Derrière l’intrigue du film One Battle After Another avec Leonardo DiCaprio, il n’y a pas une histoire vraie précise, mais une réalité historique bien réelle : celle d’une génération de militants américains qui, à la fin des années 1960, ont décidé de passer à la clandestinité pour mener une lutte révolutionnaire contre leur propre pays.
Une génération radicalisée par la guerre du Vietnam
À la fin des années 1960, les États-Unis traversent une crise politique majeure. La guerre du Vietnam, les tensions raciales et les assassinats politiques – notamment ceux de Martin Luther King Jr. en 1968 et de Robert F. Kennedy la même année – radicalisent une partie de la jeunesse américaine. Dans les universités, le mouvement étudiant Students for a Democratic Society devient l’un des principaux foyers de contestation contre la guerre. Mais une fraction de ce mouvement estime rapidement que les manifestations pacifiques ne suffisent plus. En 1969, une branche radicale décide de passer à l’action clandestine : ce groupe prend le nom de Weather Underground. Son objectif est clair : mener une lutte révolutionnaire contre ce qu’il considère comme l’impérialisme américain et soutenir les mouvements révolutionnaires dans le monde.
les attentats symboliques et la vie dans la clandestinité
Le Weather Underground entre dans l’histoire lors des violentes manifestations appelées les « Days of Rage » à Chicago en 1969. Rapidement, ses membres passent à une stratégie de clandestinité. En mars 1970, un événement va marquer un tournant : une explosion accidentelle dans une maison conspirative à New York tue trois militants qui préparaient une bombe destinée à une base militaire. Après cet accident, l’organisation décide d’éviter les attaques susceptibles de tuer des civils et privilégie des attentats symboliques contre des bâtiments gouvernementaux. Dans les années qui suivent, des bombes sont placées notamment contre le Capitole américain, le Pentagone ou des bâtiments de police, généralement après un appel téléphonique d’avertissement pour éviter des victimes. Parallèlement, les militants vivent sous de fausses identités, changeant constamment de ville pour échapper aux autorités. Le FBI lance alors une vaste traque, notamment dans le cadre du programme de contre-espionnage COINTELPRO, destiné à infiltrer et neutraliser les mouvements radicaux.

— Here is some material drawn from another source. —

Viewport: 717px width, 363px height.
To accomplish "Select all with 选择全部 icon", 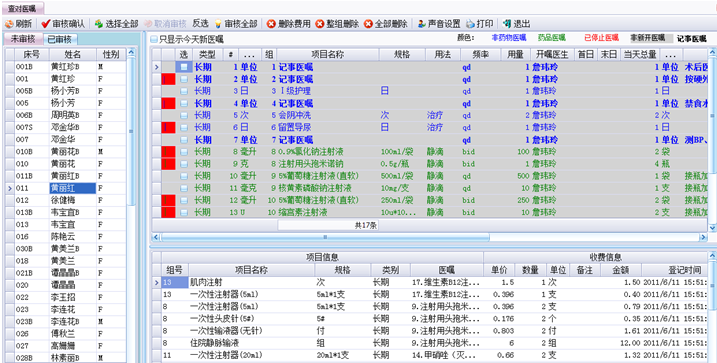I will pos(99,24).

de la révolution à la vie ordinaire
Au milieu des années 1970, le mouvement révolutionnaire américain s’essouffle. La guerre du Vietnam s’achève et la plupart des militants clandestins finissent par se rendre ou par sortir progressivement de la clandestinité. Certains sont jugés, mais de nombreuses poursuites sont abandonnées en raison d’irrégularités dans les enquêtes du FBI. Plusieurs anciens dirigeants du Weather Underground vont alors refaire leur vie dans la société américaine. Des figures comme Bill Ayers ou Bernardine Dohrn deviennent universitaires, enseignants ou juristes. Cette transformation, des révolutionnaires clandestins devenus des citoyens ordinaires, fascine les écrivains et les cinéastes. C’est précisément ce thème qu’explore le roman Vineland de Thomas Pynchon, dont s’inspire librement le film de Paul Thomas Anderson. L’histoire du film imagine ce qui pourrait arriver si le passé radical de ces militants resurgissait brutalement des décennies plus tard.
Ainsi, même si le film n’est pas l’adaptation d’un fait divers précis, il plonge ses racines dans une période bien réelle de l’histoire américaine : celle où une partie de la jeunesse, convaincue que la révolution était possible, a choisi la clandestinité et la lutte armée contre l’État.